- [REQUIRED WORK]: Output the entries as they appear, skipping images.

- [DATA UNDER STUDY]:
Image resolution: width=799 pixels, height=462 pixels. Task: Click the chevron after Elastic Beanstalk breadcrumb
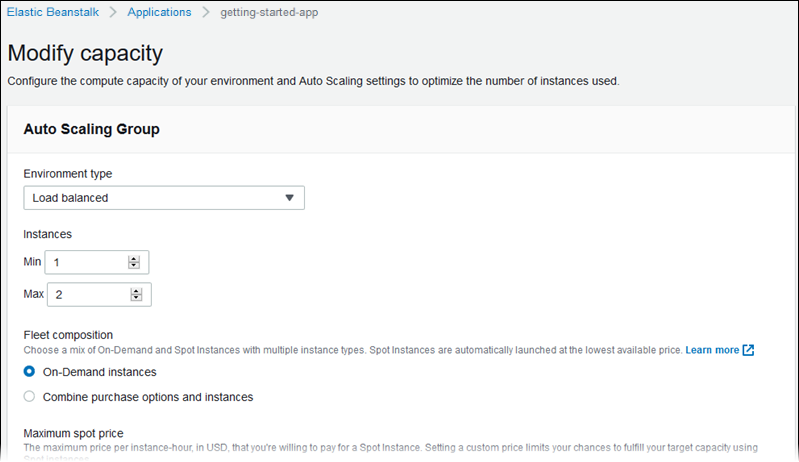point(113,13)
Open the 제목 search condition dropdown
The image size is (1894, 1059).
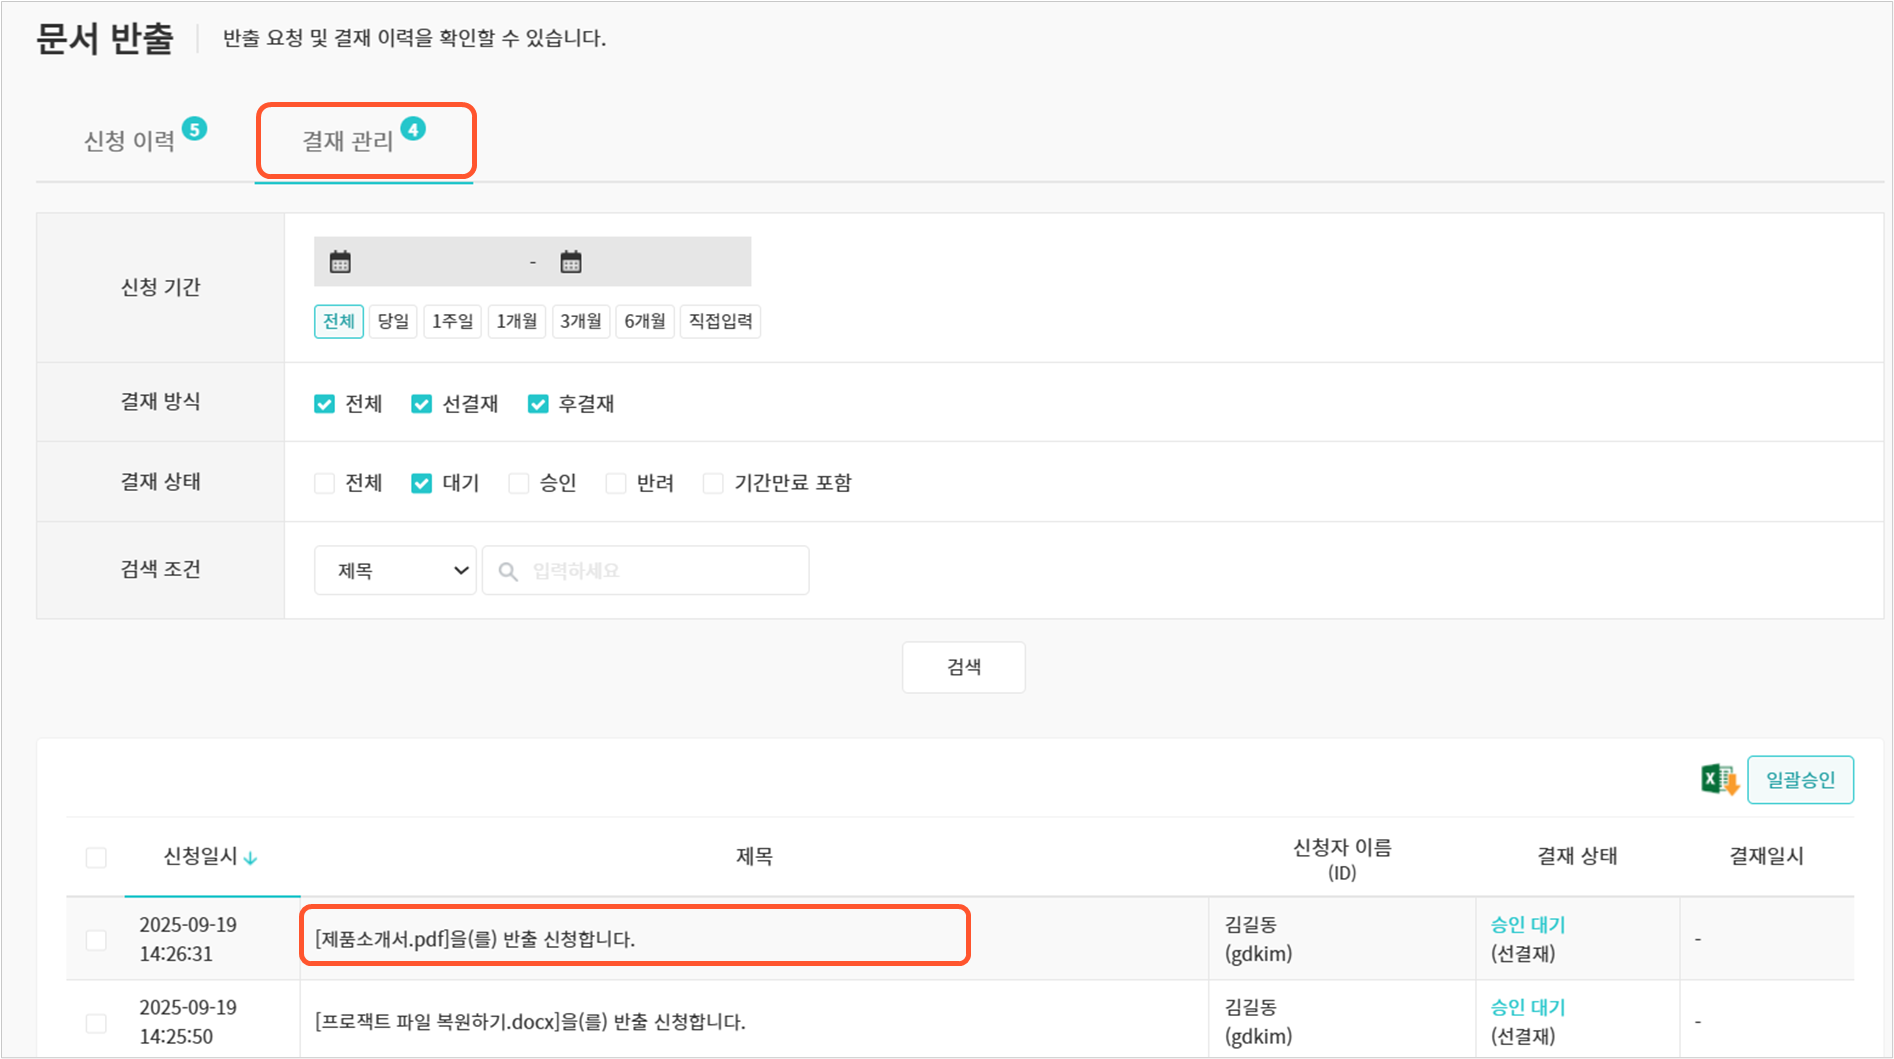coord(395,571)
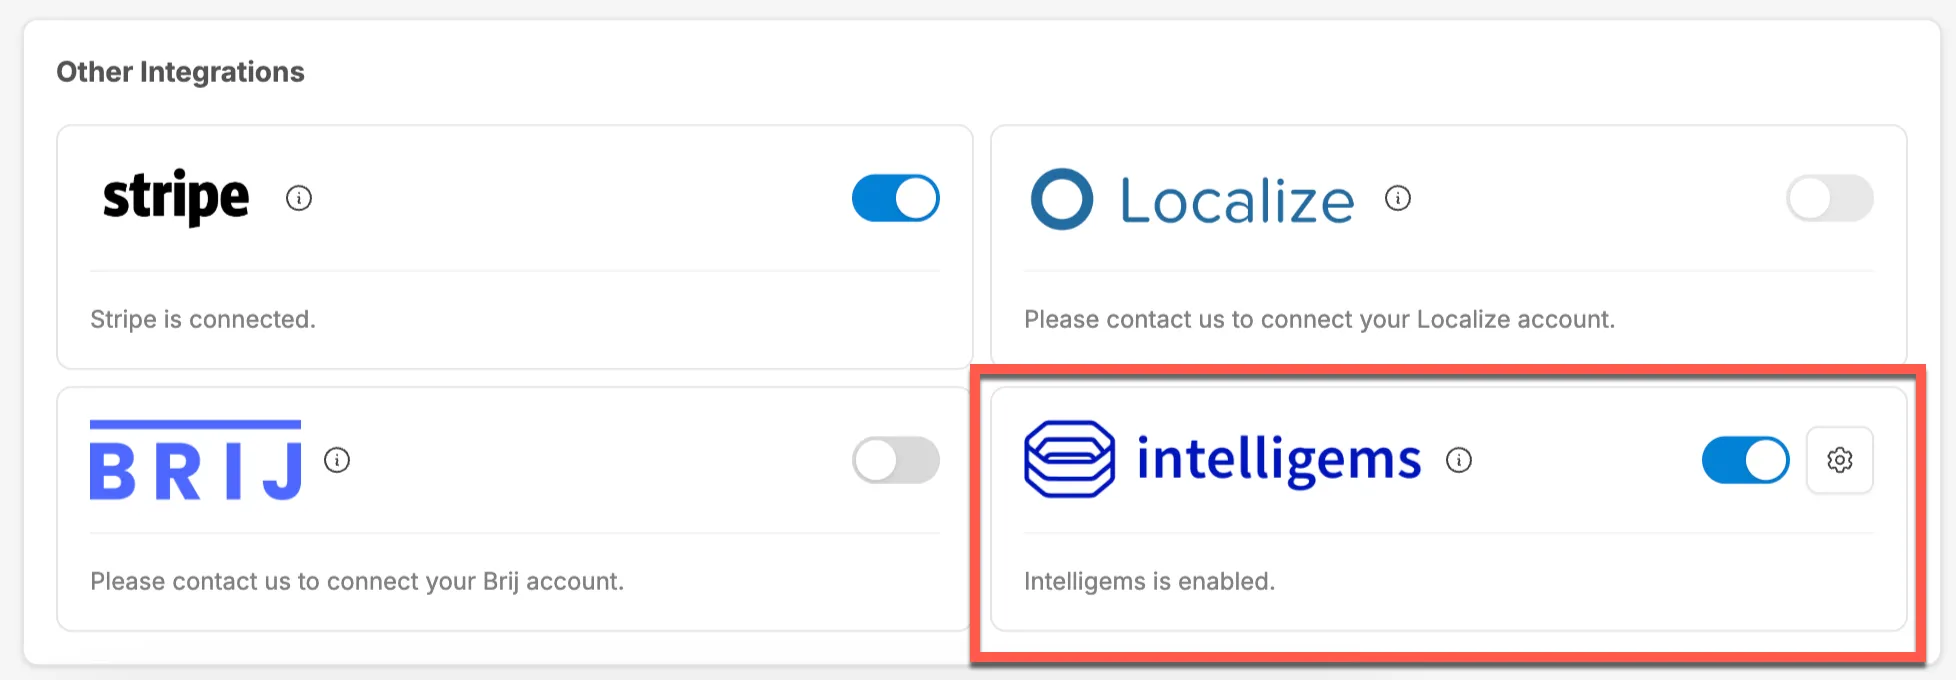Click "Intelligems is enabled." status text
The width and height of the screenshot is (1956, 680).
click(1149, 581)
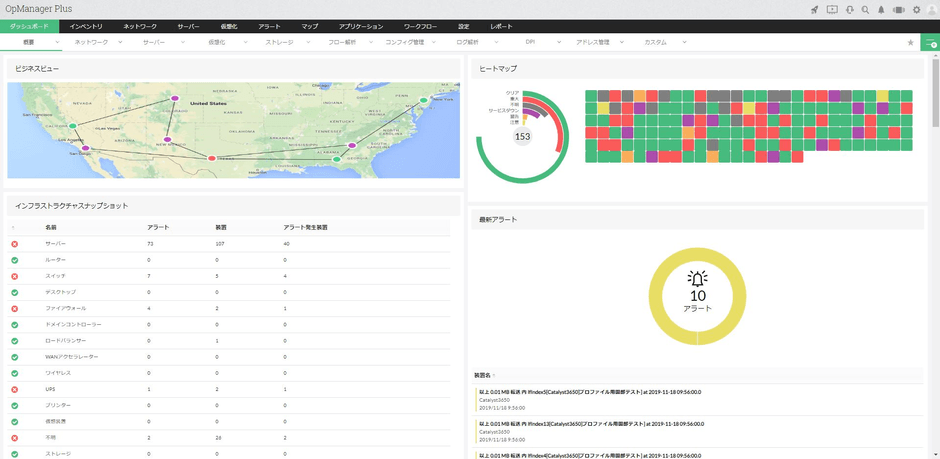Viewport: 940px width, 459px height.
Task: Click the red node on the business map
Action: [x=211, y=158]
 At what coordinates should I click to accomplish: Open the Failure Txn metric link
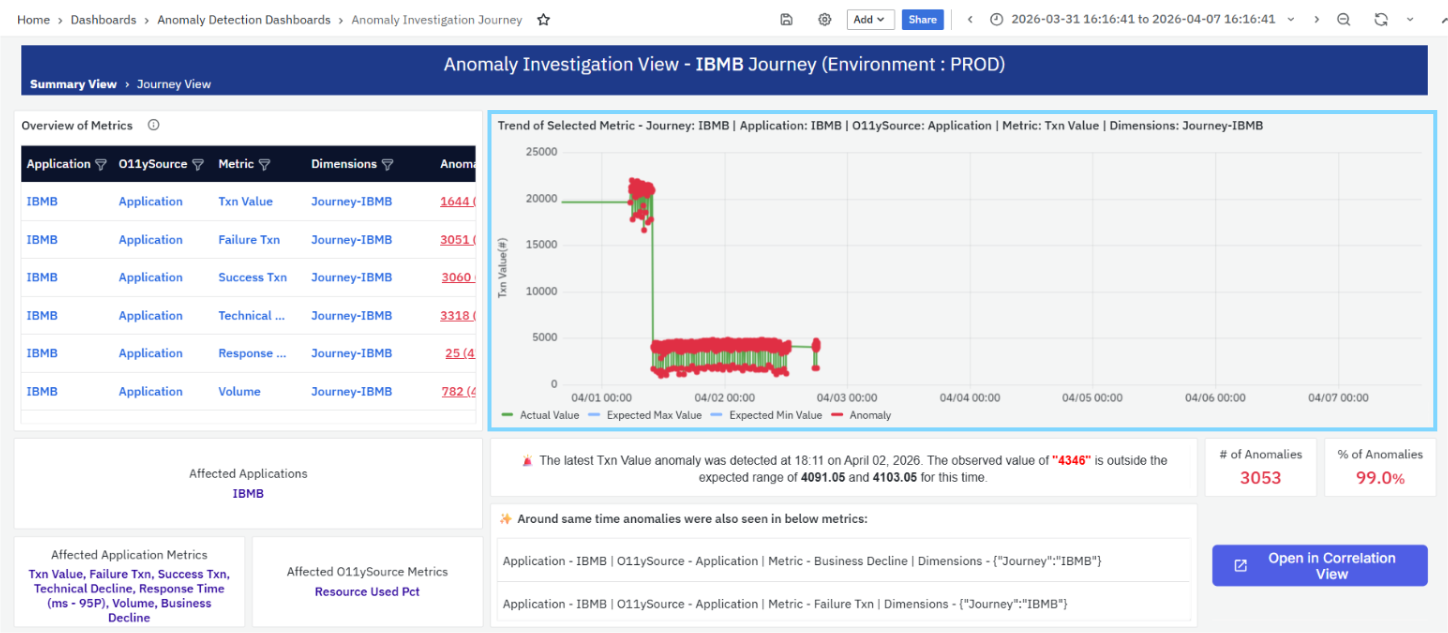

- [FINISHED TASK]:
Image resolution: width=799 pixels, height=462 pixels. Task: Click the chevron after Elastic Beanstalk breadcrumb
point(113,13)
Open the 제목 search condition dropdown
The image size is (1894, 1059).
coord(395,571)
Click "Intelligems is enabled." status text
The width and height of the screenshot is (1956, 680).
click(1149, 581)
Viewport: 940px width, 459px height.
Task: Click the red node on the business map
Action: [x=211, y=158]
 At what coordinates should I click to accomplish: Open the Failure Txn metric link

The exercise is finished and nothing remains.